SUPPLIED PASSAGE
Page 1 of 1

newLISP speed

Posted: Thu May 06, 2004 1:49 pm
by HPW
Today a co-worker complained about the speed of newLISP running on our solaris host. He had started a parser process and has waited around 4 minutes for process-return.

I asked him about details and I see that he parses a 40 MB file with 648000 lines, where every line is parsed and a 7200 line result file is written.

So I think it is quit good for an interpreter and it is running rock-solid.

:-)

Posted: Thu May 06, 2004 4:37 pm
by Lutz
actually I think it could be much faster, but I don't know what the code really does, so I am not sure, just a guess.

Lutz

Posted: Thu May 06, 2004 5:17 pm
by HPW
You may have a look at the code, may be you see some points where optimisation could be possible.

Code: Select all

(setq starttime (now))
;-----------------------------------------------------------------------
;Repeats a str with num
;-----------------------------------------------------------------------
(define (repstr str num    newstr)
	(setq newstr "")(dotimes(x num)(setq newstr(append newstr str))))
;-----------------------------------------------------------------------
;Main
;-----------------------------------------------------------------------
(if (=(length(main-args))4)
(begin
 (setq in-file(open (nth 2(main-args))"read"))
 (setq out-file(open (nth 3(main-args))"write"))
 (if (>(last(sys-info))5)
	(setq lineendstr "")					;WIN = 6
	(setq lineendstr "\r")					;Solaris = 4
 )
(write-line "Starte Konvertierung Protokoldatei zu CSV")
(setq	NextLineHpos nil
	NewOutString nil
	KombiEndCount 0
	UposCount 0
	MaxUpos 40
)
(while (setq linestr(read-line in-file))
	(setq linelst (parse linestr " "))

RECORD EXCERPTS
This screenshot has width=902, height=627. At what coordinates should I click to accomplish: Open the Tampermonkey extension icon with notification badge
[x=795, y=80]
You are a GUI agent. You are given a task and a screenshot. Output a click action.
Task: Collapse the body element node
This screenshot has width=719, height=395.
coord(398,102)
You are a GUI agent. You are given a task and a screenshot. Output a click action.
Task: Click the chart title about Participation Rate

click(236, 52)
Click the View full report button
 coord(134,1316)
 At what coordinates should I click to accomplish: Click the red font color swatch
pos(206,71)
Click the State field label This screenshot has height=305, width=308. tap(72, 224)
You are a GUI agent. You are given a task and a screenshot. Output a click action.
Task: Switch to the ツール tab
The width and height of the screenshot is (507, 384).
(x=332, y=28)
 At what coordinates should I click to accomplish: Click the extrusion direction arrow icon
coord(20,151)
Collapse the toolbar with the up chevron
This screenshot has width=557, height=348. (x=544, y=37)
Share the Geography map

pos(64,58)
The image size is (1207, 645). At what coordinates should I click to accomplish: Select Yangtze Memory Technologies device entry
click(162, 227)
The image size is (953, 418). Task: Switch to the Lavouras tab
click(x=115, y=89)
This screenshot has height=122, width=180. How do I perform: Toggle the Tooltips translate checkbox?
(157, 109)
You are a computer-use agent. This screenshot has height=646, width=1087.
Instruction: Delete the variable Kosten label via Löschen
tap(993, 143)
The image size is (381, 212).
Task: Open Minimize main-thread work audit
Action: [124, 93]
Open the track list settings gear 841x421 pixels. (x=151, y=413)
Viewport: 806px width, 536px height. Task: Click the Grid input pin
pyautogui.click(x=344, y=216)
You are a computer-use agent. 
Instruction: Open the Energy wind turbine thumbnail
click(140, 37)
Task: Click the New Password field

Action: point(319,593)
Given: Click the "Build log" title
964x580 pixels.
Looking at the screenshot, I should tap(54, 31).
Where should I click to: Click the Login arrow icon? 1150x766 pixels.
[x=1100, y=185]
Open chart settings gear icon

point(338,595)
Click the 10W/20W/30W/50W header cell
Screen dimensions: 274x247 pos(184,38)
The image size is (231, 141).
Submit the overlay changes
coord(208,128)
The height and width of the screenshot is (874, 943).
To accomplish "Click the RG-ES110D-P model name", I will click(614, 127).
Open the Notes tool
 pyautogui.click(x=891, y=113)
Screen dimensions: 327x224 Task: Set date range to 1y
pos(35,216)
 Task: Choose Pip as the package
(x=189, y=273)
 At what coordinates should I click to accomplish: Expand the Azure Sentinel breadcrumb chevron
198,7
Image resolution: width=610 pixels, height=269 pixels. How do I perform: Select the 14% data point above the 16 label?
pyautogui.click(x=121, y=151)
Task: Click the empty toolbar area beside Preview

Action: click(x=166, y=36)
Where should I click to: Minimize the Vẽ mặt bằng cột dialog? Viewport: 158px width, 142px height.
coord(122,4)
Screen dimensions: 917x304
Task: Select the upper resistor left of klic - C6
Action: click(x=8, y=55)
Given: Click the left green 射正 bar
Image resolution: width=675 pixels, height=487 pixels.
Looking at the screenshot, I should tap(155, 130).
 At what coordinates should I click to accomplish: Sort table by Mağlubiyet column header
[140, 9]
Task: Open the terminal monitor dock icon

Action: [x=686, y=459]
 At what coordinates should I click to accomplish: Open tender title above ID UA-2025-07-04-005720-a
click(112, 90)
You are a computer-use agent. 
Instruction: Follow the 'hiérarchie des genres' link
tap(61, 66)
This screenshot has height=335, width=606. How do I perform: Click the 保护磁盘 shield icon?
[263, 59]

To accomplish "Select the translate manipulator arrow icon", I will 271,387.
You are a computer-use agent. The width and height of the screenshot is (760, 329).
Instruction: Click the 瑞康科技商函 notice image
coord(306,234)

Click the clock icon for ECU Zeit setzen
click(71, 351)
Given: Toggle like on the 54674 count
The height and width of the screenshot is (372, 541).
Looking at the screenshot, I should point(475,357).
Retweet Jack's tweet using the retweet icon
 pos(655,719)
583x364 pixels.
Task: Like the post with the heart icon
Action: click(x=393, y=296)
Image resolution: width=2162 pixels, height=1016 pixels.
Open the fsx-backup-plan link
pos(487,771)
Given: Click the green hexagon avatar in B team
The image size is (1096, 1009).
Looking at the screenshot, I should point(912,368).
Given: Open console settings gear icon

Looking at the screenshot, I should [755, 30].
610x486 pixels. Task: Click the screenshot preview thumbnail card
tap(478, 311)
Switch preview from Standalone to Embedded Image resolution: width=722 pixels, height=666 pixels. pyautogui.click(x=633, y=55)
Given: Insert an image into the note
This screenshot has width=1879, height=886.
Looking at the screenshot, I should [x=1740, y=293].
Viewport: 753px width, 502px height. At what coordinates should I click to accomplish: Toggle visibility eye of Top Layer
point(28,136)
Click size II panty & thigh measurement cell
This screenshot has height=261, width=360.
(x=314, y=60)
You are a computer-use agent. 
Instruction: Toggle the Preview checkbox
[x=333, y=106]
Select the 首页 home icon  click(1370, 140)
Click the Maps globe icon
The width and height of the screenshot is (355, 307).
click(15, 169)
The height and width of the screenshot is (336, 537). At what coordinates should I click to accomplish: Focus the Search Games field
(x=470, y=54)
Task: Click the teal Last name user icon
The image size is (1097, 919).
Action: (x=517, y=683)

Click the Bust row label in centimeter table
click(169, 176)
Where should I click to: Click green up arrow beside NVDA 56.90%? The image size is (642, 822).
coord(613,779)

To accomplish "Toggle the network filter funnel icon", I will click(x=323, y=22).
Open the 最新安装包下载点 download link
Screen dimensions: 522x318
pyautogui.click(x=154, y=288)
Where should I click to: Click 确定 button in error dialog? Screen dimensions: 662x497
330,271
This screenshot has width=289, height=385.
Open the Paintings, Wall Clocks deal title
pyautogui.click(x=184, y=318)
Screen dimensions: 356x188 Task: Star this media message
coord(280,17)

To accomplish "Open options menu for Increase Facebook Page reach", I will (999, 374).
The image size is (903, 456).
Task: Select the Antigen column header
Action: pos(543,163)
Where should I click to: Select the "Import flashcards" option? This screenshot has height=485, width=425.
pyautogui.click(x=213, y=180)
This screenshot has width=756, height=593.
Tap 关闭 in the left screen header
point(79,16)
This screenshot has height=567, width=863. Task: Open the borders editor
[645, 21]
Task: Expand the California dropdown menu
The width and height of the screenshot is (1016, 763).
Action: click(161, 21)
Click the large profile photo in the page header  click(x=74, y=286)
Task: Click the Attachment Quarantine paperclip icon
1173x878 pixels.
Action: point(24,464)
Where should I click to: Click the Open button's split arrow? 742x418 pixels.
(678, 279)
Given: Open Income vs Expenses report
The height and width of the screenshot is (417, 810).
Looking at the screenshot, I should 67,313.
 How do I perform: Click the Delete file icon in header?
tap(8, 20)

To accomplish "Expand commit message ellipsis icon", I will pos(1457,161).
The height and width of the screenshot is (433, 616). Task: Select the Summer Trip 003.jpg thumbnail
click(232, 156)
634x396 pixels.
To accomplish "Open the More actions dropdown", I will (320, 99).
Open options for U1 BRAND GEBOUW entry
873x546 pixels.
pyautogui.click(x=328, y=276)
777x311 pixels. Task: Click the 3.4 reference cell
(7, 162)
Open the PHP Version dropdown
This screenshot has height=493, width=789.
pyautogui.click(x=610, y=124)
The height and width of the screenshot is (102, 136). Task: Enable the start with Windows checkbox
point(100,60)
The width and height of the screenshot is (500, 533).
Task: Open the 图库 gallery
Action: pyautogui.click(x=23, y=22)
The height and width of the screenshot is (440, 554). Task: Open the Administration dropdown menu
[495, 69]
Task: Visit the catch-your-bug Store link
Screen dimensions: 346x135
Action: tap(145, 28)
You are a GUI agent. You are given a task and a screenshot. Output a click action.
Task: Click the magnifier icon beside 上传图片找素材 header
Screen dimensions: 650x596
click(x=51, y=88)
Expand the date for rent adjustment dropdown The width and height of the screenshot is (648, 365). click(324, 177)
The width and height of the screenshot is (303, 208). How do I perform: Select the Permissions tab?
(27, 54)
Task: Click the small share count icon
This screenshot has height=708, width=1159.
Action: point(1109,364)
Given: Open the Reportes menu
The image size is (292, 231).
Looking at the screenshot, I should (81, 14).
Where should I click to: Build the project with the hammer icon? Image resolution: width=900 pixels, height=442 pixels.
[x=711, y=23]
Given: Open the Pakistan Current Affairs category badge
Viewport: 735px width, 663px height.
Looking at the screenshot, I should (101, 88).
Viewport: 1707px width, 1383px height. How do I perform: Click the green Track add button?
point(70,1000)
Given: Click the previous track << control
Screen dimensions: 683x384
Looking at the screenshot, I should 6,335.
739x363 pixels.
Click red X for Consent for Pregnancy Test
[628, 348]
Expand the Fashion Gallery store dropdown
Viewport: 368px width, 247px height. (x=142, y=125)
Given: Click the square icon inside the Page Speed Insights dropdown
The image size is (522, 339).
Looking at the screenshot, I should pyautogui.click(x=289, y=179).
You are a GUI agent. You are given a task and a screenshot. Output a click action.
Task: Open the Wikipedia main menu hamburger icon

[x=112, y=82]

SET PROBLEM 1
In the newLISP speed thread, how many lines are in the 40 MB file that the co-worker's parser reads?
SET PROBLEM 2
Please decide whether each statement agrees with the newLISP speed thread, answering yes or no and quoting the words that settle it:
(a) The co-worker waited around four minutes for the process to return.
(b) The result file written by the parser is 40 MB.
(c) Lutz says he knows what the code does.
SET PROBLEM 3
Carry the newLISP speed thread forward from the point where it stops.

WRITTEN ANSWER 1
648000 lines.

WRITTEN ANSWER 2
(a) Yes: "has waited around 4 minutes for process-return"
(b) No: "a 7200 line result file is written"
(c) No: "but I don't know what the code really does"

WRITTEN ANSWER 3
	(if NextLineHpos
		(setq	hposlst (replace " " linestr  "")
			hposlst (parse hposlst "|")
			NewOutString (string NewOutString (nth 0 hposlst)";"
							(nth 1 hposlst)";"
							(nth 2 hposlst)";")
			NextLineHpos nil
		)
	)
	(if (=(string(nth 0 linelst))"UPos")
		(begin
		(if upospreisneeded
		(setq	uposlst (replace "[ ]+" linestr "|" 1)
			uposlst (parse uposlst "|")
			NewOutString (string NewOutString "-99999;"
							(nth 2 uposlst)";"
							(nth 4 uposlst)";"
							(nth 6 uposlst)";"))
		(setq	uposlst (replace "[ ]+" linestr "|" 1)
			uposlst (parse uposlst "|")
			NewOutString (string NewOutString (nth 2 uposlst)";"
							(nth 4 uposlst)";"
							(nth 6 uposlst)";"))
		)
		(inc 'UposCount)
		(setq upospreisneeded true)
		)
	)
	(if (=(string(nth 0 linelst))"UPos-Einzelpr.=")
		(setq	uposlst (replace "[ ]+" linestr "|" 1)
			uposlst (parse uposlst "|")
			NewOutString (string NewOutString (replace "."(nth 1 uposlst)",")";")
			upospreisneeded nil
		)
	)
	(if (and(=(string(nth 0 linelst))"MbiKatexFctFwUndRundung:")
		(=(string(nth 1 linelst))"Input-Preis=")
		(=(string(last linelst))"bKombi=1")
		(= KombiEndCount 0))
		(setq KombiEndCount 1)
	)
	(if (and(=(string(nth 0 linelst))"MbiKatexFctFwUndRundung:")
		(=(string(nth 1 linelst))"Output-Preis=")
		(= KombiEndCount 1))
		(setq	uposlst (replace "[ ]+" linestr "|" 1)
			uposlst (parse uposlst "|")
			NewOutString (string NewOutString
				(repstr ";"(*(- MaxUpos UposCount)4)))
			NewOutString (string NewOutString (replace "."(last uposlst)",")";")
			KombiEndCount 2
		)
	)
	(if (and(=(string(nth 0 linelst))"HPos")(=(string(last linelst))"|tstik_varid"))
		(begin
		(setq	NextLineHpos true
			KombiEndCount 0
			UposCount 0
		)
		(if NewOutString
			(write-line	(append
					NewOutString
					lineendstr
					)
			out-file
			)
		)
		(setq NewOutString "")
		)
	)
)
(if NewOutString
	(write-line	(append
			NewOutString
			lineendstr
			)
	out-file
	)
)
(close out-file)
(close in-file)
(write-line "Ende Konvertierung Protokoldatei zu CSV")
(setq endtime (now))
(write-line (string starttime))
(write-line (string endtime))
(exit)
)
(begin
(write-line "Aufruf: newlisp parsepreisprot.lsp in.txt out.csv")
(exit)
)
)

Posted: Thu May 06, 2004 6:42 pm
by Lutz
You definetely should replace (repstr ...) with this much faster version:

Code: Select all

(define (repstr str num , lst)
   (dotimes(x num) (push str lst))
   (join lst))
When num is a few thousands this routines is a hundred times faster.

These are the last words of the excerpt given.